Penalties for underpayment of Sydney nanny

15 March 2021

The Fair Work Ombudsman has secured $37,500 in penalties in court after a domestic worker and nanny in Sydney was underpaid by $93,235 in one year.

The Federal Court has ordered the employer Kit Antony (Tony) Lam to pay penalties of $32,500 and his former wife Ming Wei (Tiffanie) Tong to pay $5,000 in penalties.

Mr Lam and Ms Wong agreed that the female employee worked at times up to 82 hours per week during her employment with the family between May 2016 and May 2017.

The employee, aged 26 when she began her work, was a citizen of the Philippines and her employment with Mr Lam was her first job in Australia. She lived with the then couple and their two young children in the Sydney CBD throughout her employment.

Mr Lam paid the worker 40,000 Philippine pesos per month into her Philippines-based bank account. Across the 12 months of her work, this was the equivalent of a total $12,574 Australian dollars.

The parties agreed that under the Miscellaneous Award 2010 the employee should have received the equivalent of $105,809 Australian dollars for hours worked. Mr Lam admitted the amounts paid to the employee resulted in underpayments of base rates and penalty rates, including those owed for early morning and night hours, overtime hours and public holidays.

Fair Work Ombudsman Sandra Parker said the case highlighted the consequences if employers require unreasonable hours of their employees.

“The scale of the underpayments in this matter was particularly concerning to the Fair Work Ombudsman. We viewed the employee as a vulnerable worker because she was new to Australia, resided with her employer, and did not know her workplace rights,” Ms Parker said.

“The Fair Work Ombudsman prioritises matters involving vulnerable workers, including migrant workers, and will continue to take court action to ensure employers are held to account. Workers with concerns about their pay, hours of work or entitlements should contact us.”

The parties agreed that the employee had been unreasonably required to work more than 38 hours per week in breach of the Fair Work Act’s National Employment Standards, and that Ms Tong was involved in this particular breach. There was also annual leave, record-keeping and pay slip breaches.

All underpayments were rectified last year, three years after the employee ceased work.

Justice Nye Perram said the contraventions relating to underpayments and the working of “excessive” hours were “quite serious”.
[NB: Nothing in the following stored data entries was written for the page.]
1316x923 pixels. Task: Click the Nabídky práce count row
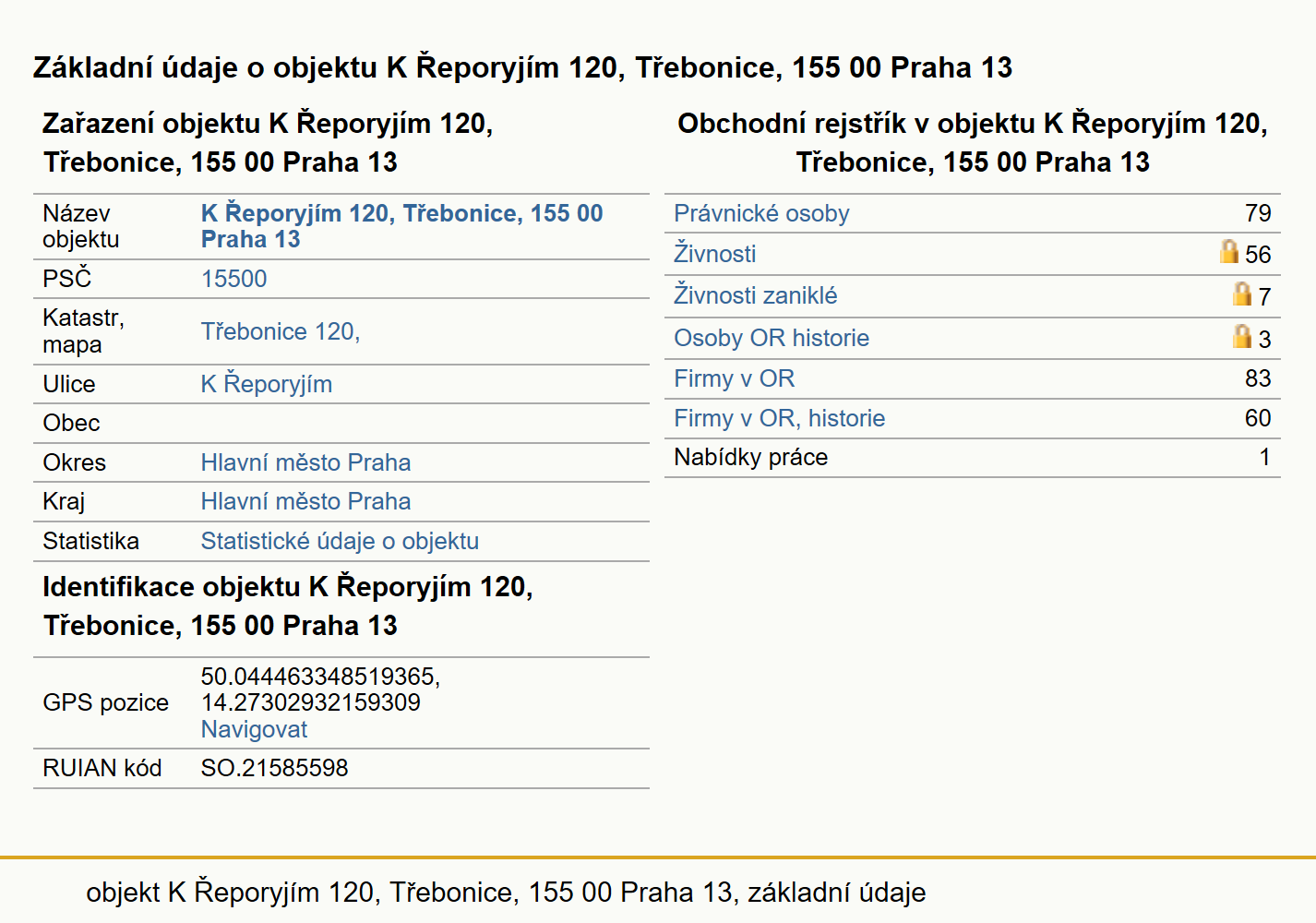coord(973,458)
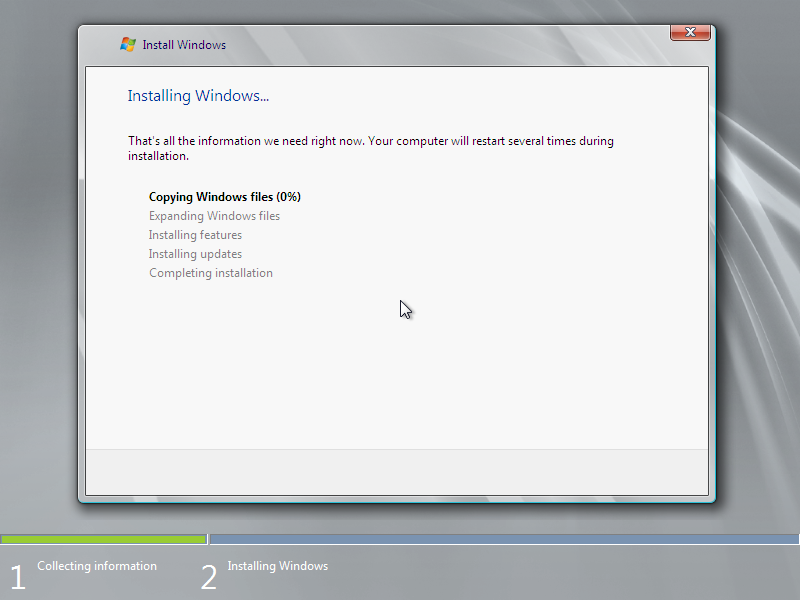Image resolution: width=800 pixels, height=600 pixels.
Task: Click the Installing updates list item
Action: [195, 253]
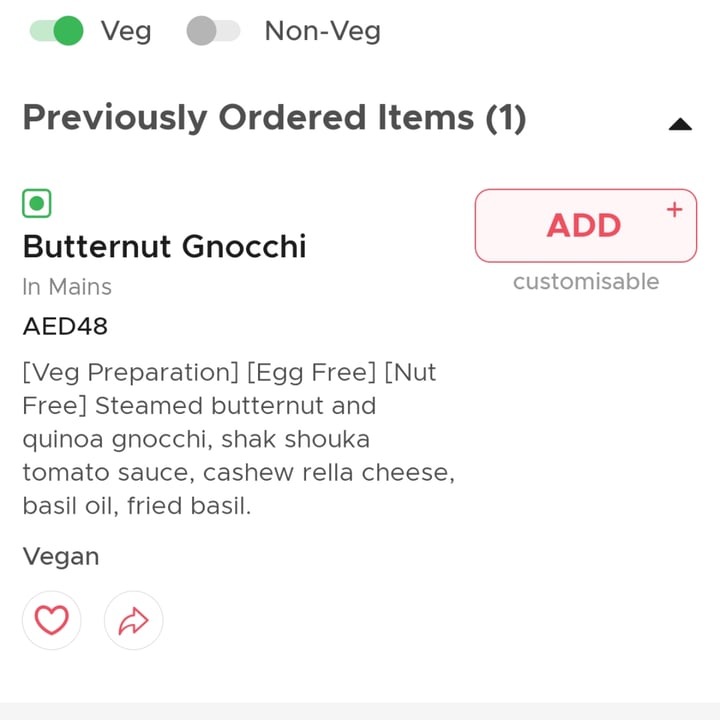Select the Non-Veg filter label text
The height and width of the screenshot is (720, 720).
pyautogui.click(x=323, y=31)
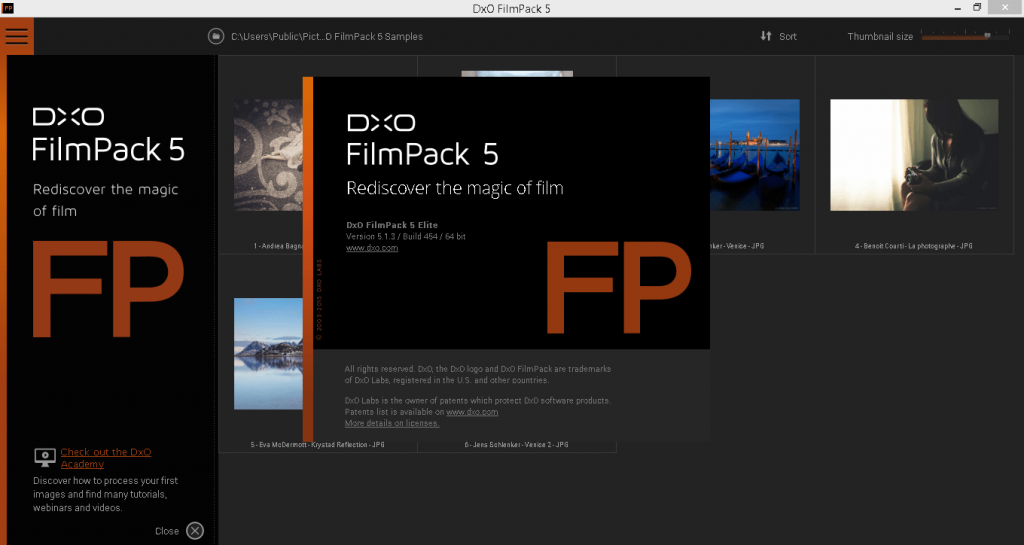Restore down the application window
1024x545 pixels.
tap(977, 8)
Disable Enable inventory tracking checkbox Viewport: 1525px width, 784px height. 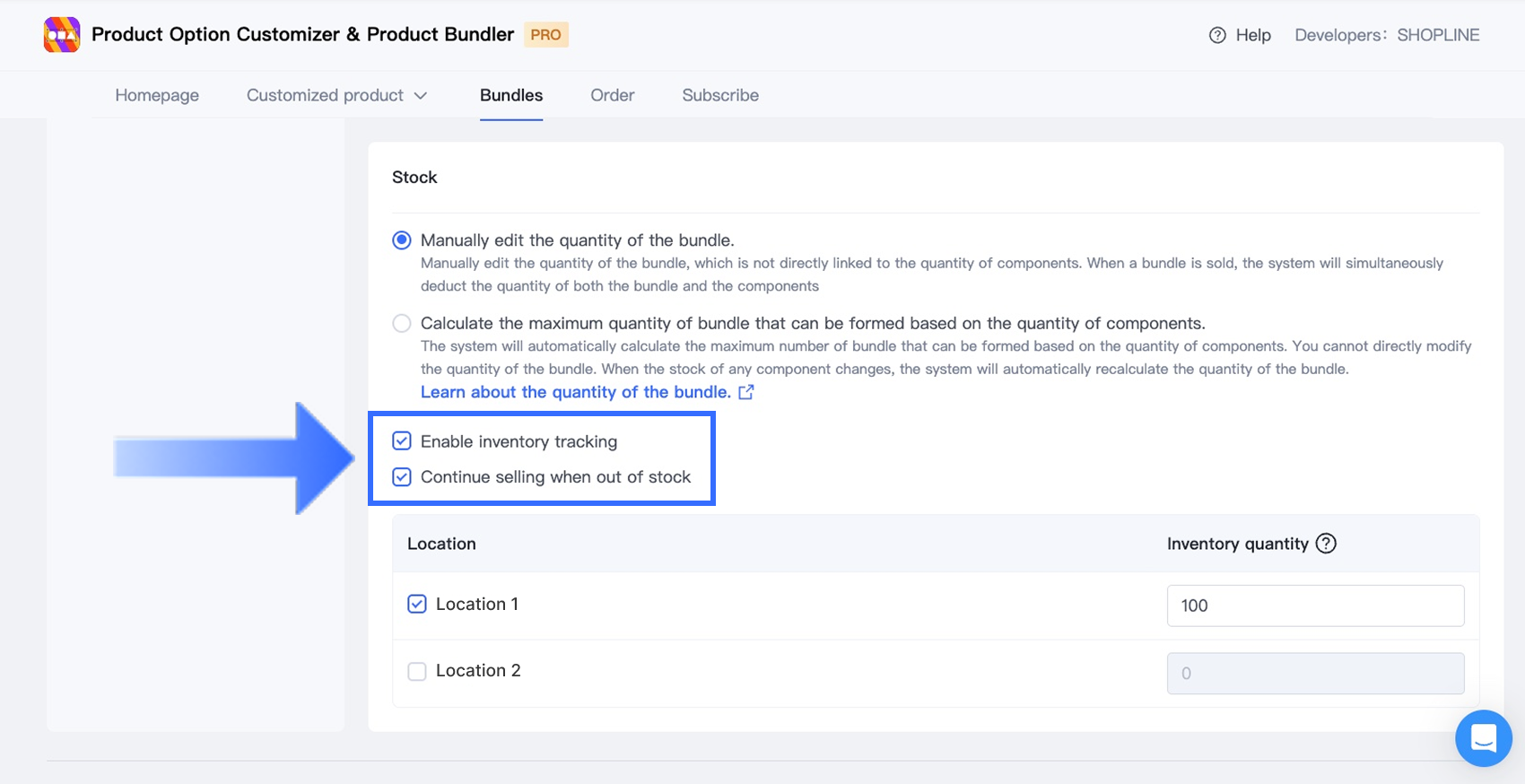402,441
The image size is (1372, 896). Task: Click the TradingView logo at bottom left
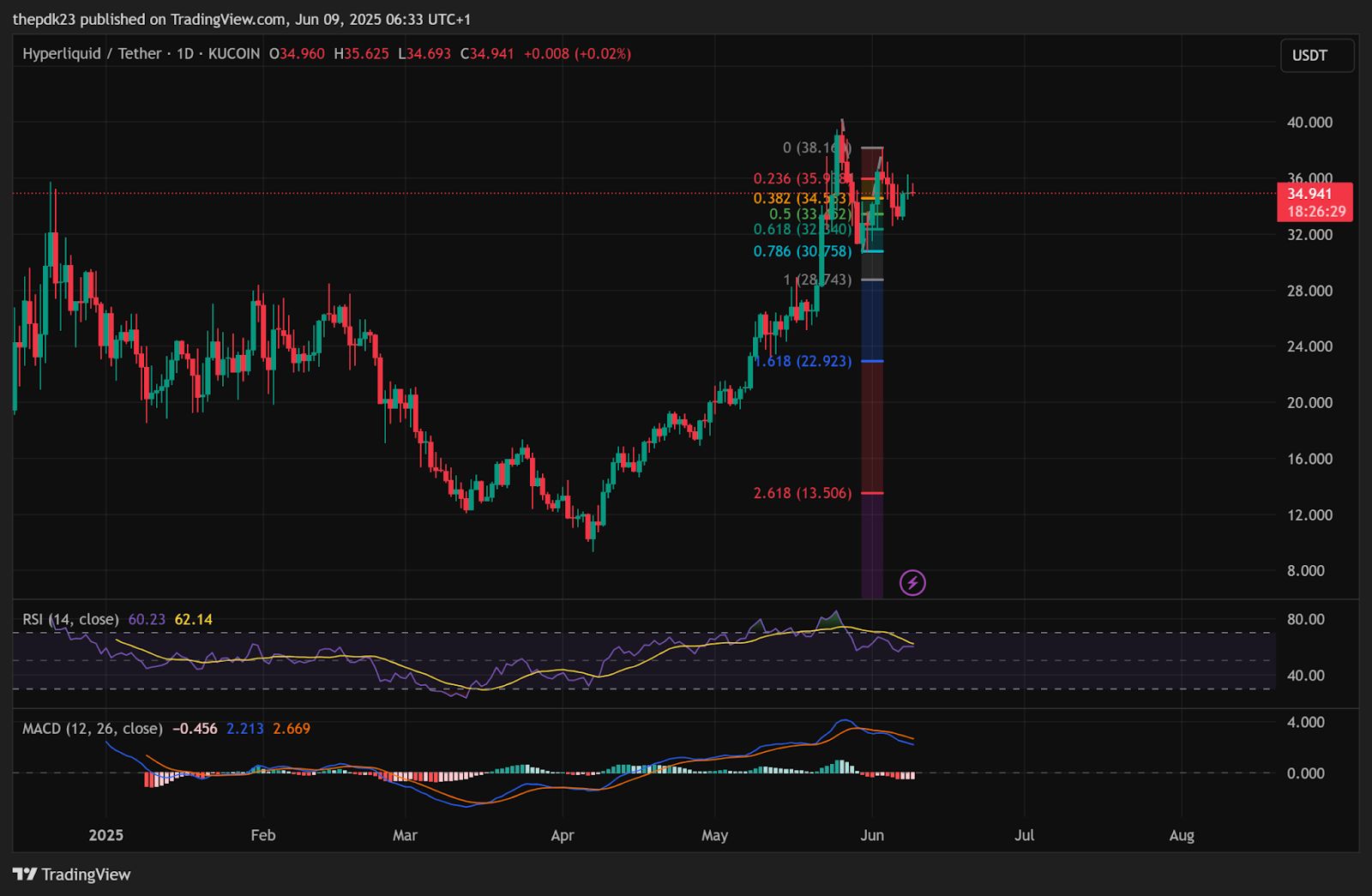click(x=72, y=875)
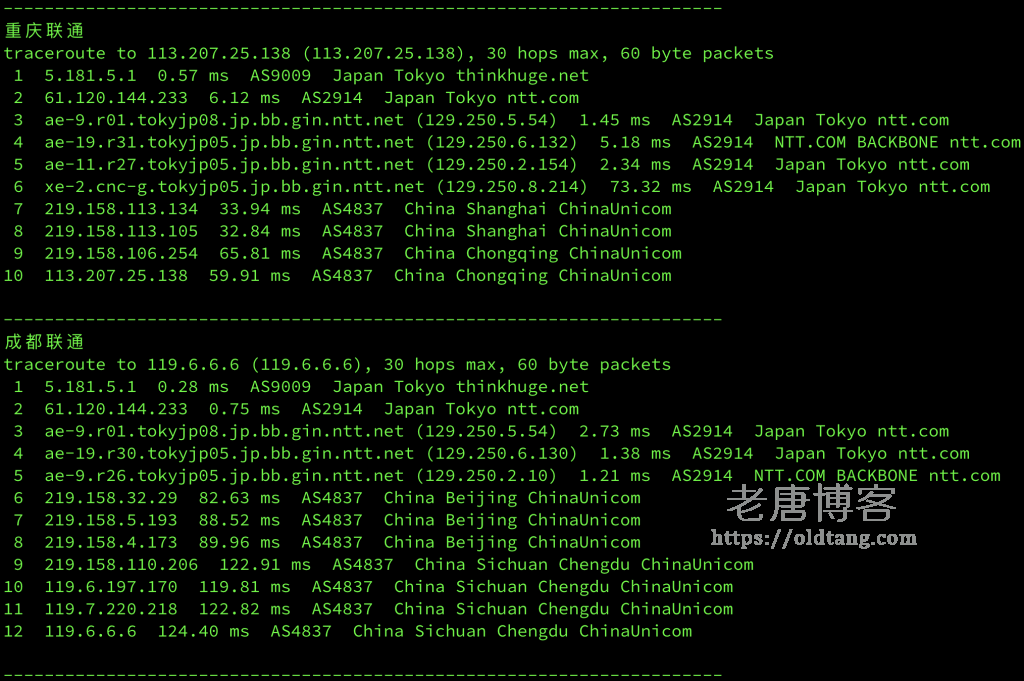The width and height of the screenshot is (1024, 681).
Task: Click thinkhuge.net in Chongqing trace hop 1
Action: tap(522, 76)
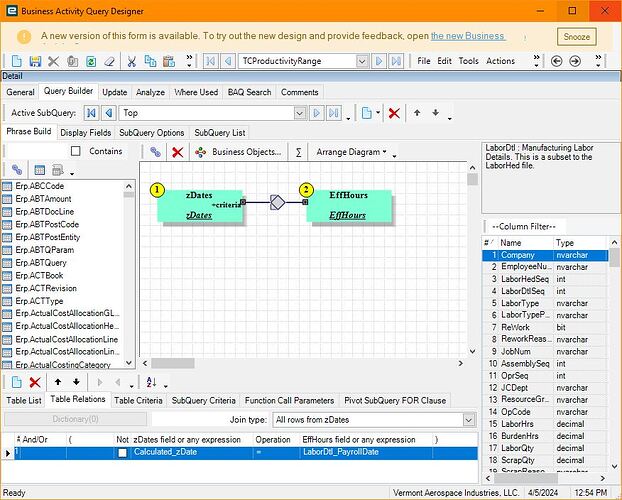The width and height of the screenshot is (622, 500).
Task: Click red X delete subquery icon
Action: pyautogui.click(x=394, y=113)
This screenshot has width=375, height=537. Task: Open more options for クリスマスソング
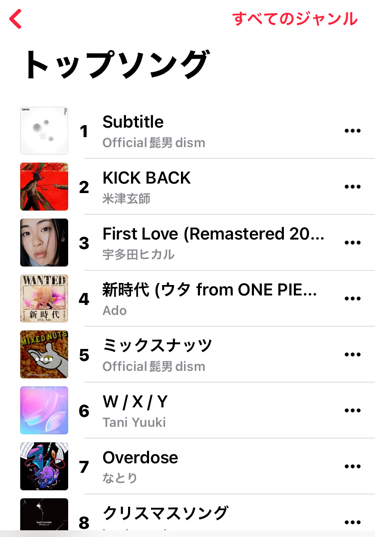[x=352, y=522]
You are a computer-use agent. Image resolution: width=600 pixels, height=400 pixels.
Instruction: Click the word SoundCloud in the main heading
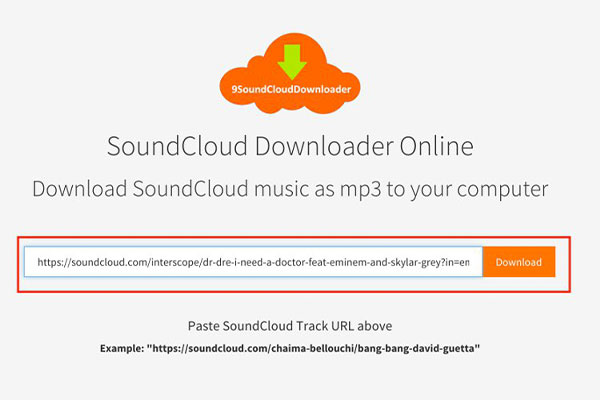177,146
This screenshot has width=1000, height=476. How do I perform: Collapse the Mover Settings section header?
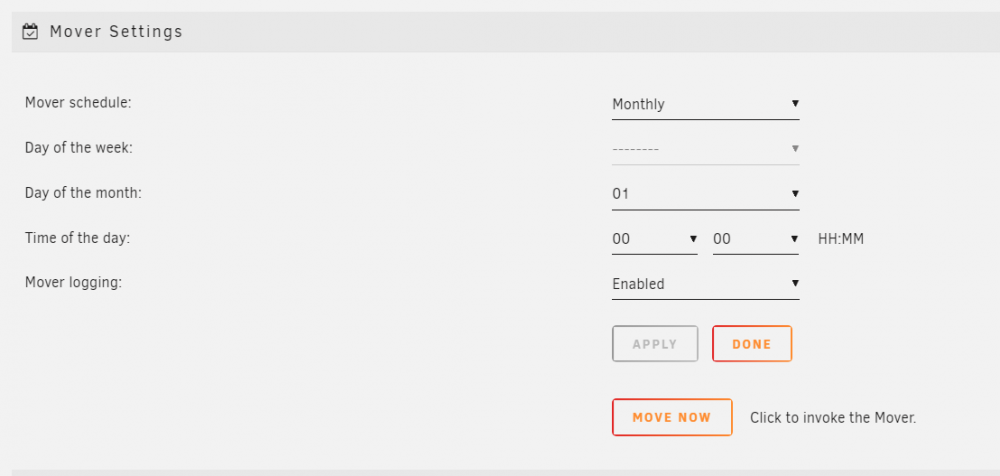pyautogui.click(x=506, y=32)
“Mr Lam’s conduct was deliberate in the sense he decided to hire a domestic worker and nanny from overseas and to pay her outside the Australian regulatory framework,” Justice Perram said.

The FWO has an agreement with the Department of Home Affairs where visa holders can ask for our help without fear of their visa being cancelled. See information for visa holder workers.

Employers and employees seeking assistance can visit www.fairwork.gov.au or call the Fair Work Infoline on 13 13 94. An interpreter service is available on 13 14 50. Know a workplace not doing the right thing but don’t want to get involved? Report it anonymously – in your language.

Follow the Fair Work Ombudsman @fairwork_gov_au External link icon or find us on Facebook www.facebook.com/fairwork.gov.au External link icon.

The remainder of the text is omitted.